* **What is expected**
The answer is to be the data below, written out in full and exactly.

* **Data for this task**
=== Section Start ===
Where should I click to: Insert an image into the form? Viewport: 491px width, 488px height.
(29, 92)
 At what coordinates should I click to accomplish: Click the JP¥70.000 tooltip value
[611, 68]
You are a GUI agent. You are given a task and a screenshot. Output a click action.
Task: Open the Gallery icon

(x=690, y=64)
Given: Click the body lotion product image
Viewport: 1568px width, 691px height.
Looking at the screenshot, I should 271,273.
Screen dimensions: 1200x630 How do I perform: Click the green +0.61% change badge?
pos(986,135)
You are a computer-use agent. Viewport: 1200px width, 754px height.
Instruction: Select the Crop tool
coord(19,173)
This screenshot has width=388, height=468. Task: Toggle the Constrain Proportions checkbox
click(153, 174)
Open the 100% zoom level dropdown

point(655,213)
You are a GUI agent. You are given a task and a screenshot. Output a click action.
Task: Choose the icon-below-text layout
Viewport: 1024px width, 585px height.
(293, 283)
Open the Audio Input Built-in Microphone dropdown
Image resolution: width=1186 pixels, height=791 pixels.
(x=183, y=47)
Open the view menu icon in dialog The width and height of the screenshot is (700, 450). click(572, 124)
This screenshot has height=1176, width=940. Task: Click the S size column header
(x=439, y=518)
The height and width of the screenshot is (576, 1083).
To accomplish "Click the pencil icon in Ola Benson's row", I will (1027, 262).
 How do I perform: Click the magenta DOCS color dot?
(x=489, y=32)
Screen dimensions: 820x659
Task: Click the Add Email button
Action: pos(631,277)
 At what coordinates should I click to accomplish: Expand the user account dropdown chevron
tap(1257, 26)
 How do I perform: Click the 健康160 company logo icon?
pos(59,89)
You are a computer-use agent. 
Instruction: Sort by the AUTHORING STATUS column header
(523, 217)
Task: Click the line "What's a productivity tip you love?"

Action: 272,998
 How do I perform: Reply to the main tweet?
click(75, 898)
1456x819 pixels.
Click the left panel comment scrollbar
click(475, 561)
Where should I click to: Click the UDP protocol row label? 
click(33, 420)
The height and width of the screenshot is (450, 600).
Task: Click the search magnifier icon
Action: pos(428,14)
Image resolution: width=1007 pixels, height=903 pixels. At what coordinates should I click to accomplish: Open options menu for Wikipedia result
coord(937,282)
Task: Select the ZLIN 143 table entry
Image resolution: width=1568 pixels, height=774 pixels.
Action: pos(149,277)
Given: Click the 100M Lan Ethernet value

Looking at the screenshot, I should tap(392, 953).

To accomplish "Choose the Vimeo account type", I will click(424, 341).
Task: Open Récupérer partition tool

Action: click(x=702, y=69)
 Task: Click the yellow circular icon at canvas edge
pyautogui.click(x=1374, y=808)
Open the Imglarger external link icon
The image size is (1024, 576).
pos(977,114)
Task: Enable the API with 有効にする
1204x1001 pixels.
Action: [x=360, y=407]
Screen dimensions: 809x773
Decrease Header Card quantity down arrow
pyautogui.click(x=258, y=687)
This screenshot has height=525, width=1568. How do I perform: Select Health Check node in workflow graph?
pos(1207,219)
=== Section End ===
* **Response**
Where should I click to: Insert an image into the form? Viewport: 491px width, 488px height.
(29, 92)
 At what coordinates should I click to accomplish: Click the JP¥70.000 tooltip value
[611, 68]
You are a GUI agent. You are given a task and a screenshot. Output a click action.
Task: Open the Gallery icon

(x=690, y=64)
Given: Click the body lotion product image
Viewport: 1568px width, 691px height.
Looking at the screenshot, I should 271,273.
Screen dimensions: 1200x630 How do I perform: Click the green +0.61% change badge?
pos(986,135)
You are a computer-use agent. Viewport: 1200px width, 754px height.
Instruction: Select the Crop tool
coord(19,173)
This screenshot has width=388, height=468. Task: Toggle the Constrain Proportions checkbox
click(153, 174)
Open the 100% zoom level dropdown

point(655,213)
You are a GUI agent. You are given a task and a screenshot. Output a click action.
Task: Choose the icon-below-text layout
Viewport: 1024px width, 585px height.
(293, 283)
Open the Audio Input Built-in Microphone dropdown
Image resolution: width=1186 pixels, height=791 pixels.
(x=183, y=47)
Open the view menu icon in dialog The width and height of the screenshot is (700, 450). click(572, 124)
This screenshot has height=1176, width=940. Task: Click the S size column header
(x=439, y=518)
The height and width of the screenshot is (576, 1083).
To accomplish "Click the pencil icon in Ola Benson's row", I will (1027, 262).
 How do I perform: Click the magenta DOCS color dot?
(x=489, y=32)
Screen dimensions: 820x659
Task: Click the Add Email button
Action: pos(631,277)
 At what coordinates should I click to accomplish: Expand the user account dropdown chevron
tap(1257, 26)
 How do I perform: Click the 健康160 company logo icon?
pos(59,89)
You are a computer-use agent. 
Instruction: Sort by the AUTHORING STATUS column header
(523, 217)
Task: Click the line "What's a productivity tip you love?"

Action: 272,998
 How do I perform: Reply to the main tweet?
click(75, 898)
1456x819 pixels.
Click the left panel comment scrollbar
click(475, 561)
Where should I click to: Click the UDP protocol row label? 
click(33, 420)
The height and width of the screenshot is (450, 600).
Task: Click the search magnifier icon
Action: pos(428,14)
Image resolution: width=1007 pixels, height=903 pixels. At what coordinates should I click to accomplish: Open options menu for Wikipedia result
coord(937,282)
Task: Select the ZLIN 143 table entry
Image resolution: width=1568 pixels, height=774 pixels.
Action: pos(149,277)
Given: Click the 100M Lan Ethernet value

Looking at the screenshot, I should tap(392, 953).

To accomplish "Choose the Vimeo account type", I will click(424, 341).
Task: Open Récupérer partition tool

Action: click(x=702, y=69)
 Task: Click the yellow circular icon at canvas edge
pyautogui.click(x=1374, y=808)
Open the Imglarger external link icon
The image size is (1024, 576).
pos(977,114)
Task: Enable the API with 有効にする
1204x1001 pixels.
Action: [x=360, y=407]
Screen dimensions: 809x773
Decrease Header Card quantity down arrow
pyautogui.click(x=258, y=687)
This screenshot has height=525, width=1568. How do I perform: Select Health Check node in workflow graph?
pos(1207,219)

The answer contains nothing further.